The HMS Stubborn was scuttled in April 1945 after she was hit from a depth charge and lost her tail fin. Stubborn has dived down to 166m exceeding the limit depth of 90m because of this she has damage the hull distortion. Royal Navy scuttled the sub for ASDIC target, training naval officers listening on sonar devices to detect the presence of submarines.
This is a decompression dive and has to be done by boat. The wreck is in mint condition with lots of fish around it, penetration is very difficult and not recommended.
Location of Site:
2.4miles off Qawra Point : The wrecks co-ordinates are of N 35’ 58.950 // E 014’ 26.760
Type of Dive:
This dive has to be done via a boat dive. Descent and ascent only using a shot line which should be touching the wreck.

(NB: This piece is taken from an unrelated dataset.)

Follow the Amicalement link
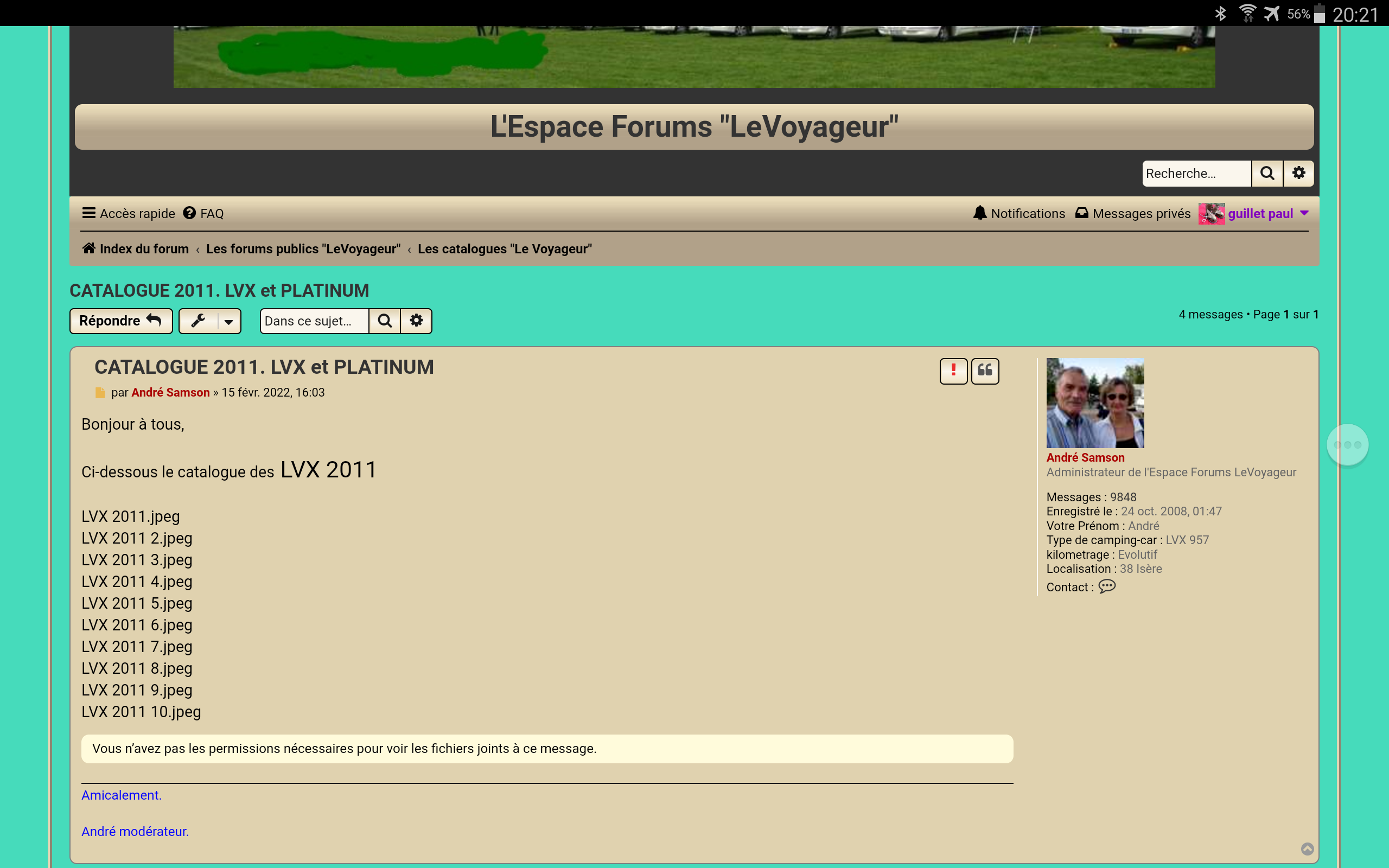This screenshot has width=1389, height=868. 120,795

Should the shot line not be touching the wreck but is visible from the shotline, you are in danger of making an ascent in the blue. For this type of dive, a diver must carry a DSMB and Reel
Maximum Depth: 58metres
Technical or very experienced divers.
Be sure to go down the shot line directly connected to the wreck and you also make the ascent using the shot line as your reference point. If for any reasons the shot line is not on the wreck but it is within visible range, you are in danger of making an open water ascent. For safety reasons divers should carry a DSMB and reel in the eventuality that the diver does not find the shot line and must make an ascent into the blue
Wreck History :
Built by Cammell Laird & Co of Birkenhead UK & Launched on 11 Nov 1942 these 66 meters long S-Class submarine pennant number ‘P238’ was armed with 13 x 21 inch torpedoes. She has 6 bow torpedo tubes & 1 stern tube, 1 x 3” Gun in front of the conning tower and 1 x 20mm Oerlikon machine gun at the back. She had a crew of 44/48 under the command of Lieutenant Duff and later on in 1944 under Lieutenant Davies.
She served in the North Sea and the Baltic Sea and had her share of difficult times in these cold waters which instigated submariners’ fear on many occasions . In April 1945 a year before she was finally scuttled off Qawra Point, HMS Stubborn sailed into Malta for the first time en route to the Suez and eventually to the Far East where she took up patrolling duties with allied Navies in their struggle against the Japanese Navy.
It was at this phase of duty that Stubborn suffered its worst attack of the war and lost her complete tail fin which held the after hydroplanes and rudder. This loss was caused by depth charges but principally from hitting the sea bottom at 166 meters. S- Class submarines are only designed to dive to a max depth of 90 meters.
During the return voyage from Australia it became evident that the hull aft had suffered more distortion than was originally thought. Stubborn called back to Malta for her second and last time. As she was not fit to repair, she was stripped down from important equipment, instruments, armaments & periscopes before sent to her watery grave and used for ASDIC target, training naval officers listening on sonar devices to detect the presence of submarines.
HMS Stubborn lies at a depth of 56 meters 1.6 miles off Qawra Point. It is in a magnificent condition lying upright with a 10 degree list toward starboard side. The three escape hatches are open. It is very difficult to enter inside; the widest hatch is only 60 cms in diameter with heavy sedimentation inside. S-Class submarines were designed as a replacement for the H-Class and they proved so successful a design that production of this class was re-started on the outbreak of war and continued until end of hostilities. Continual modifications were made to the vessels during the war.
A total of 67 S-Class submarines were build, 29 of them were sold for scrap, 20 were lost during the war, 12 were sold to other navies and again were cut down for scrap iron, 4 were cancelled on construction and were never build and 2 were scuttled one of these is HMS Stubborn
A team of divers first relocated Stubborn on 24/7/94. Although charted the wreck was found 200 meters off current charted position. Prior to 1994 nobody from the Maltese diving community knew that such a magnificent wreck existed so close to the Maltese shores.